Это был провал. Правда, оставалась надежда, что дадут потом. В палате «бывалые» на раз-два объяснили, что мороженого уже несколько лет не дают. Интересно, откуда они об этом знали? Меня зачем-то несколько дней держали в больничке, кормили всякой гадостью, бабушка прислала мне письмо, по-армейски свернутое треугольником, и грамотный пацан из палаты несколько раз читал мне его вслух, другой развлекухи не было. Он вообще был классный, этот пацан. Старше меня, звали вроде Дима. Он был крупный, и голос с хрипотцой. Относился к нам бережно, как к младшим братьям, поддерживал и даже развлекал.
Особенно запомнилось, как он помог одному мальчику: тот очень скучал по маме, а родителей не пускали. Дима взял игрушечную машинку, сказал, что это телефон, дал тому пацану и говорит: «Звони маме!» Мальчик принял игру, «снял» трубку и сказал: «Але». Дима встал за его спиной и стал с ним разговаривать от имени мамы, говорил долго, может, минут пять, а может, и больше. И никто в палате не смеялся и не посмел прервать эту игру. Эти разговоры с мамой по телефону продолжались два вечера, а потом меня выписали. Вот такие воспоминания о счастливом детстве.

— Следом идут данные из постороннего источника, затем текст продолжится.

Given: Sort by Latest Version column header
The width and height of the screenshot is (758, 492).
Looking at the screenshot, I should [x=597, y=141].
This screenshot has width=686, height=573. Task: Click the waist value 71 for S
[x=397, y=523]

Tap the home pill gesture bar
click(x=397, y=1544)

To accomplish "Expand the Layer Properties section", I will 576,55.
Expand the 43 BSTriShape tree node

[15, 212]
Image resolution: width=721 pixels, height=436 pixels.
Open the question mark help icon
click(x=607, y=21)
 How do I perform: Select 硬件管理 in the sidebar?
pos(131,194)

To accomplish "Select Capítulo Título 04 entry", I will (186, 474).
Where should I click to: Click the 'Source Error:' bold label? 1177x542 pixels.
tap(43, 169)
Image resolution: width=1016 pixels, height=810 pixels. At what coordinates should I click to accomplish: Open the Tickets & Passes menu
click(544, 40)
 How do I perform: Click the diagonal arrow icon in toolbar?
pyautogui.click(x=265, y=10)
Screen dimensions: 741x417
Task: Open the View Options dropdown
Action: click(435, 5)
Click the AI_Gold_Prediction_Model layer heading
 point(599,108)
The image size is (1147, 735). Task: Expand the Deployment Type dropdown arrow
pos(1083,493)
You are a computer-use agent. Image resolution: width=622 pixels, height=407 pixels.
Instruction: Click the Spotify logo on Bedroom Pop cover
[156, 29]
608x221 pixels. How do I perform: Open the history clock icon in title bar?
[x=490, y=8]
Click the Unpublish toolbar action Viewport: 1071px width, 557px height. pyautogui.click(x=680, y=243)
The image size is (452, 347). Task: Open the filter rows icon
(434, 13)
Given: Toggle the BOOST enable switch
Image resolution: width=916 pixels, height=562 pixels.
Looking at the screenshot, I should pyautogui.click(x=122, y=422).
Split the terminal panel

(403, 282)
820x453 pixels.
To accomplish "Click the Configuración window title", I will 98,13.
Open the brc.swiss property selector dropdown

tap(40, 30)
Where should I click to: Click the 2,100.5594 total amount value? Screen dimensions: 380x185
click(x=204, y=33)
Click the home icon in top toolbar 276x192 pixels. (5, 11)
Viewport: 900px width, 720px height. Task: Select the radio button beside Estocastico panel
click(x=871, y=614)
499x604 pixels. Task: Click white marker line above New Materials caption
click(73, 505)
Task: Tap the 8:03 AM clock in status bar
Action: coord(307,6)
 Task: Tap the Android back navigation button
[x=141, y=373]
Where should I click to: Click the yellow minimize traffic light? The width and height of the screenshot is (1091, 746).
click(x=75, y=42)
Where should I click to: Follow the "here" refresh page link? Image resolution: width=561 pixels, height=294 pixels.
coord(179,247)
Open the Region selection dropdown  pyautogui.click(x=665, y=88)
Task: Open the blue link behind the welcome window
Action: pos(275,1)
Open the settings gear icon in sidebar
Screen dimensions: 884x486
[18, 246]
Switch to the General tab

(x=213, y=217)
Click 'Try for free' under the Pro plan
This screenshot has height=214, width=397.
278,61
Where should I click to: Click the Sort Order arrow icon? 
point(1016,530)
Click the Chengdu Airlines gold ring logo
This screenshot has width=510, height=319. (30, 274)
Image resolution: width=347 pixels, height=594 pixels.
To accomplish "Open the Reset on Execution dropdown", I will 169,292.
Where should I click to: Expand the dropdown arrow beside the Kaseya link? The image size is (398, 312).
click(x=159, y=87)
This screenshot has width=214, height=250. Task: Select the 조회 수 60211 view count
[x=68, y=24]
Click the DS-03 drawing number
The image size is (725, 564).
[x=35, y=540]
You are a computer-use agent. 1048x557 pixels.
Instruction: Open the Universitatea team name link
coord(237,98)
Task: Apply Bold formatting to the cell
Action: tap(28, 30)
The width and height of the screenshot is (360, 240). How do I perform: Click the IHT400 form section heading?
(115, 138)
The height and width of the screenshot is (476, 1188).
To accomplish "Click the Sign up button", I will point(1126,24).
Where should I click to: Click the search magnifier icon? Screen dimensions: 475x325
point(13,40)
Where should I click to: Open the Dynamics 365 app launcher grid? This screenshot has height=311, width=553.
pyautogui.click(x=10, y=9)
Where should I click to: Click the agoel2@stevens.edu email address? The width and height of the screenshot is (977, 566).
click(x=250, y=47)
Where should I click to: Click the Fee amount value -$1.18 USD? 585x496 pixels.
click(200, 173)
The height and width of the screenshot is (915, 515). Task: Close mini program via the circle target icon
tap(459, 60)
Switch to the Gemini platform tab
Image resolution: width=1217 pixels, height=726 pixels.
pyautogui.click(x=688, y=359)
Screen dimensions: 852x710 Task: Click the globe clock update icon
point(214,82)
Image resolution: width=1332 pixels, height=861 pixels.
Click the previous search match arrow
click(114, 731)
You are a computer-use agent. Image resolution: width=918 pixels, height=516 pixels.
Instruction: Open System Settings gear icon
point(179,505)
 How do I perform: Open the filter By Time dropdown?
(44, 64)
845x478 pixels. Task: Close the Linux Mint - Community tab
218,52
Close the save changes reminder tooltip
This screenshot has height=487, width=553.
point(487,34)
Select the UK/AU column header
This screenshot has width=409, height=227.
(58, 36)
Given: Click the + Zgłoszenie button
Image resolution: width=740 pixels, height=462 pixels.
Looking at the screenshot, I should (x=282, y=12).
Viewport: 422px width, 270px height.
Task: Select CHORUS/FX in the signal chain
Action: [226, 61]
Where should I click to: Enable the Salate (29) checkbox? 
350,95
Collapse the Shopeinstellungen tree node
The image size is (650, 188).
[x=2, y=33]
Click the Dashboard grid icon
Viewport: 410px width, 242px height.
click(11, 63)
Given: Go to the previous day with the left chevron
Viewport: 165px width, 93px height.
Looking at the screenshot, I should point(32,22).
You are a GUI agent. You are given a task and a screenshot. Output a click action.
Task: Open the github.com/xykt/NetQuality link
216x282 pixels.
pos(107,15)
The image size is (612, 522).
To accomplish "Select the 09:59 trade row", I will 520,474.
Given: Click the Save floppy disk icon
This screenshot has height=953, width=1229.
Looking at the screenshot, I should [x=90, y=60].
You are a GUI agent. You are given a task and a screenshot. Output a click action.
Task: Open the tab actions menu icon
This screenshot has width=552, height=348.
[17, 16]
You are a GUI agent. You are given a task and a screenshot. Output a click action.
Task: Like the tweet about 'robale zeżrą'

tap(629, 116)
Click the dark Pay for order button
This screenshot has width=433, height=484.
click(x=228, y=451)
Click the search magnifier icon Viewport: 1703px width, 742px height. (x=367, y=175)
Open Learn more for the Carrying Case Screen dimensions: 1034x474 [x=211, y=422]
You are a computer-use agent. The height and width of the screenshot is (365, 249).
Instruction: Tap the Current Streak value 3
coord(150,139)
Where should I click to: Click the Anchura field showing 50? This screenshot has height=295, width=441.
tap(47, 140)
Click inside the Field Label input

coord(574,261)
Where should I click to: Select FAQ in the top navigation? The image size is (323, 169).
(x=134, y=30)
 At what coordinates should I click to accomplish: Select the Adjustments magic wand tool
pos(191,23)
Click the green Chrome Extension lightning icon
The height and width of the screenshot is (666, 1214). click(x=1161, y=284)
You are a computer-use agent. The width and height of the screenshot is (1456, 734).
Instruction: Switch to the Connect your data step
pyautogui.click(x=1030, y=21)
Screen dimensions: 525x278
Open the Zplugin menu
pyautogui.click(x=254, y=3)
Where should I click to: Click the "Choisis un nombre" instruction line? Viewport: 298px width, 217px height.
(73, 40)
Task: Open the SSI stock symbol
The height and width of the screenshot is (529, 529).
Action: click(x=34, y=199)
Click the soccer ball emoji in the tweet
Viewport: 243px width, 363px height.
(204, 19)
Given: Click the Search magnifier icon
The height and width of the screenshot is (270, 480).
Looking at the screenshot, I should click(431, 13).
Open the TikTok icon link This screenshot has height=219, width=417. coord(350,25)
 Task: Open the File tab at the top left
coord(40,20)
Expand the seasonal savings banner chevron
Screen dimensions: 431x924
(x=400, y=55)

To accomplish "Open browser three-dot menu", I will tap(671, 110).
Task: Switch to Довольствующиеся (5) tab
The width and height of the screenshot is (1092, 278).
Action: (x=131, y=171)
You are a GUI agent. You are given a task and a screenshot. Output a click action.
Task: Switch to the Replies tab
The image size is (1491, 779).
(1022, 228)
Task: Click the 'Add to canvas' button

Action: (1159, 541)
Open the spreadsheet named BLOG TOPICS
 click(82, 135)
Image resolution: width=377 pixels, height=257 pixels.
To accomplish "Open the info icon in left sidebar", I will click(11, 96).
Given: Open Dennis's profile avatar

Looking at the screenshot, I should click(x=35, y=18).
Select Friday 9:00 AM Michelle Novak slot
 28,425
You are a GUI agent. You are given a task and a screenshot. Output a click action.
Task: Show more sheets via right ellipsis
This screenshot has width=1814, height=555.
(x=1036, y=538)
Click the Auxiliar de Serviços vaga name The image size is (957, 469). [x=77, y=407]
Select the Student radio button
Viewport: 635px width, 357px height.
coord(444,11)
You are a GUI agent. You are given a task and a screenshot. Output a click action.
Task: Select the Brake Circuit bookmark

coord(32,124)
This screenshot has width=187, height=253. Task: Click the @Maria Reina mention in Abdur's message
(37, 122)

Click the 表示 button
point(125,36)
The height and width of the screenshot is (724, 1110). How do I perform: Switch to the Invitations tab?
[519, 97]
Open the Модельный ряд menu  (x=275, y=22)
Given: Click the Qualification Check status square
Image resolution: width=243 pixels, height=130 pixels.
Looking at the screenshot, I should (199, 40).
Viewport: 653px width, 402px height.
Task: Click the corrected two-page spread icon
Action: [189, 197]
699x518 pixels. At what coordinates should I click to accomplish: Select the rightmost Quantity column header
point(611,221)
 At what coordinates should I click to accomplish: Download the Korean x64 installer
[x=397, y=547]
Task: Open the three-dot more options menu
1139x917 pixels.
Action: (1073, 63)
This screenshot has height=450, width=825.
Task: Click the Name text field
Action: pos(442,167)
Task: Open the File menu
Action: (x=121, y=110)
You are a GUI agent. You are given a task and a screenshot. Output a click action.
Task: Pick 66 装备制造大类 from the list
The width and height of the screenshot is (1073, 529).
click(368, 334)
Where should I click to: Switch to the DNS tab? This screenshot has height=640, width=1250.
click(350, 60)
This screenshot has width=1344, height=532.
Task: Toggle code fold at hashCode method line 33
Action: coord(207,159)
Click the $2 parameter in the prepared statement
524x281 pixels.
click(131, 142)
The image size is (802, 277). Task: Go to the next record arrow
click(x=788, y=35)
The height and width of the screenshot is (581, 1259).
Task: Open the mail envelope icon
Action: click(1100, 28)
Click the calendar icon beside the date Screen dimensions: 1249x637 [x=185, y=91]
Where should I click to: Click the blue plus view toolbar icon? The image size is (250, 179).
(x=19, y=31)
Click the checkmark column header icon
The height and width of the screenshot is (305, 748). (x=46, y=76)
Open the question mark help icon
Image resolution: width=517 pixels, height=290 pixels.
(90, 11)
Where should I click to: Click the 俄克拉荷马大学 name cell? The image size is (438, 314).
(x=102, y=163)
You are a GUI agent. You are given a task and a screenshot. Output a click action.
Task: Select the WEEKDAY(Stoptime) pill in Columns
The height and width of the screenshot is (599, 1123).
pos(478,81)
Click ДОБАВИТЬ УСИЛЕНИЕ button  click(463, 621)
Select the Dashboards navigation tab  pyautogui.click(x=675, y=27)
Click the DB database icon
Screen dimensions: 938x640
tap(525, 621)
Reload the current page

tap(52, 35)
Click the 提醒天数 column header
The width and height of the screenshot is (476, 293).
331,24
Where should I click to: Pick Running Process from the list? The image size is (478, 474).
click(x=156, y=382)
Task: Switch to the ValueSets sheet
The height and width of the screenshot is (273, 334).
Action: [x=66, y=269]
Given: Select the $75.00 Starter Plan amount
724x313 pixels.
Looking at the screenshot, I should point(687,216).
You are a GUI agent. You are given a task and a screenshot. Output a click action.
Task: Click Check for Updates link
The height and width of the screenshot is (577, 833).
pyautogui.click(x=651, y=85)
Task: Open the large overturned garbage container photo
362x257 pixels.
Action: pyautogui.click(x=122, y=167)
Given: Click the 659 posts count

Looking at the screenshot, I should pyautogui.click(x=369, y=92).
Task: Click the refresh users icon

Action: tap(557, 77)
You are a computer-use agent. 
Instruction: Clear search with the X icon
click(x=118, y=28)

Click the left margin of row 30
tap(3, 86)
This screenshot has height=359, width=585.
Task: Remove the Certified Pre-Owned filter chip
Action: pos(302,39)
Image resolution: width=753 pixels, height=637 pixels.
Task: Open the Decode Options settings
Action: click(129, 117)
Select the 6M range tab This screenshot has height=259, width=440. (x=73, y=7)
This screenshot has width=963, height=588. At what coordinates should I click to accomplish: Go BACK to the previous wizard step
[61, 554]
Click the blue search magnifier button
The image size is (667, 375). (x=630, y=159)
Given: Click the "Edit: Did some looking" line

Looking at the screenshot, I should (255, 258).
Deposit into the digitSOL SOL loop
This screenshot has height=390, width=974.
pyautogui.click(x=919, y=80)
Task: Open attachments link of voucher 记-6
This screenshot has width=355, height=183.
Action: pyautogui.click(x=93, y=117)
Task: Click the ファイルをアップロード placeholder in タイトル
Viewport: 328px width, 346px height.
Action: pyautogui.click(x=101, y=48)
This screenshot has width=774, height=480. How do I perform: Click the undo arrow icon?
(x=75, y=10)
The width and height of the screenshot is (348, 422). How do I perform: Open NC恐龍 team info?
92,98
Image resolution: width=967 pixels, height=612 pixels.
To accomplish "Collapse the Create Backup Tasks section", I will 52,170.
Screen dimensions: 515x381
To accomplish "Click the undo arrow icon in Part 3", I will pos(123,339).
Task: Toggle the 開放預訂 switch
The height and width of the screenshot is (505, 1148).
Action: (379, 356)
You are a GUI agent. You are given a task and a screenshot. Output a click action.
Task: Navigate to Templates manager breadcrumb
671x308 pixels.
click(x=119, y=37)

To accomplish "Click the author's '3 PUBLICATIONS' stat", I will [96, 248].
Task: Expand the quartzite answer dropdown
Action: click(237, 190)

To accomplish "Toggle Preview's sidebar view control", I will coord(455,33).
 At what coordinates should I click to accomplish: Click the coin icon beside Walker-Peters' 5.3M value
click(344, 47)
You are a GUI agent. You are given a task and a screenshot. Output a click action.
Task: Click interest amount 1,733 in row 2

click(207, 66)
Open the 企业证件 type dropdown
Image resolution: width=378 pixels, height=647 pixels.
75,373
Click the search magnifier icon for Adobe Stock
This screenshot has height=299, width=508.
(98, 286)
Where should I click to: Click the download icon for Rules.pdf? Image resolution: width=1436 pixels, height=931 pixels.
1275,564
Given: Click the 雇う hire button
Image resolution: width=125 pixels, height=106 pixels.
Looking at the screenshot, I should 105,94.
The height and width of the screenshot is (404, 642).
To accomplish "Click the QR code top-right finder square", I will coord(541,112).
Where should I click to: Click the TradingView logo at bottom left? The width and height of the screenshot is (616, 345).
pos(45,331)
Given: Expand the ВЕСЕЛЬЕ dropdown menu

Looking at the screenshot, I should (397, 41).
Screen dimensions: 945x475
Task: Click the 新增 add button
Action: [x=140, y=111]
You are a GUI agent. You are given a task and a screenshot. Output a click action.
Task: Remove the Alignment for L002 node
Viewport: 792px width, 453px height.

Никаких наркозов, отдельной палаты и родителей рядом. Только лютая ноющая тоска и, что самое обидное, без мороженного!
Так вот, мой дорогой сын за то, что ты сотворил – по твоему представлению – подвиг, ты попросил подарков на сумму, равную сумме за операцию. При этом ты десять дней сачковал школу, был в палате с двумя родителями, которые тебя отправили и встретили с операции, плюс общий наркоз, одноразовая пижама, эндоскопический метод и в этот же день дома, где тебя всячески ублажали.
Помнишь, вечером, когда я тебе рассказал страшилку о своем детстве, ты, перечислив в качестве компенсации морального ущерба камеру Гоу Про, новый сноуборд, ботинки, крепление и комбинезон, сказал: «Знаешь, когда меня везли на каталке на операцию и я понял, что теперь уже все серьезно и назад дороги нет, мне стало страшно так, что аж всего заколотило. Меня везут, а я думаю: а вдруг меня за плохое поведение на органы продали, может, очнусь, а почки нет, а я даже и не пойму сразу». Про почку – это любимая фраза старшего сына; когда младший чудит, старший говорит, что от него толку никакого, только если на органы продать. Этакий братский черный юмор. Вот, видимо, и врезалось в память. Поэтому он и испугался реально.
Слушай, сынок, ничего не боятся только очень глупые люди, а то, что ты испугался, но не запаниковал, не подал виду, а вел себя достойно, – это и есть храбрость. И ты молодец! Но тебе сейчас одиннадцать, а мне было шесть, про варварско-садистские методы советской медицины я тебе уже рассказал, и тогда никому даже в голову не приходило подарить мне что-либо. Поэтому я тоже молодец, а подарки ты получишь на Новый год, если будешь хорошо учиться. Вот и все. Вот такая связь поколений.
А сын у меня все равно молодец! Да и остальные дети тоже!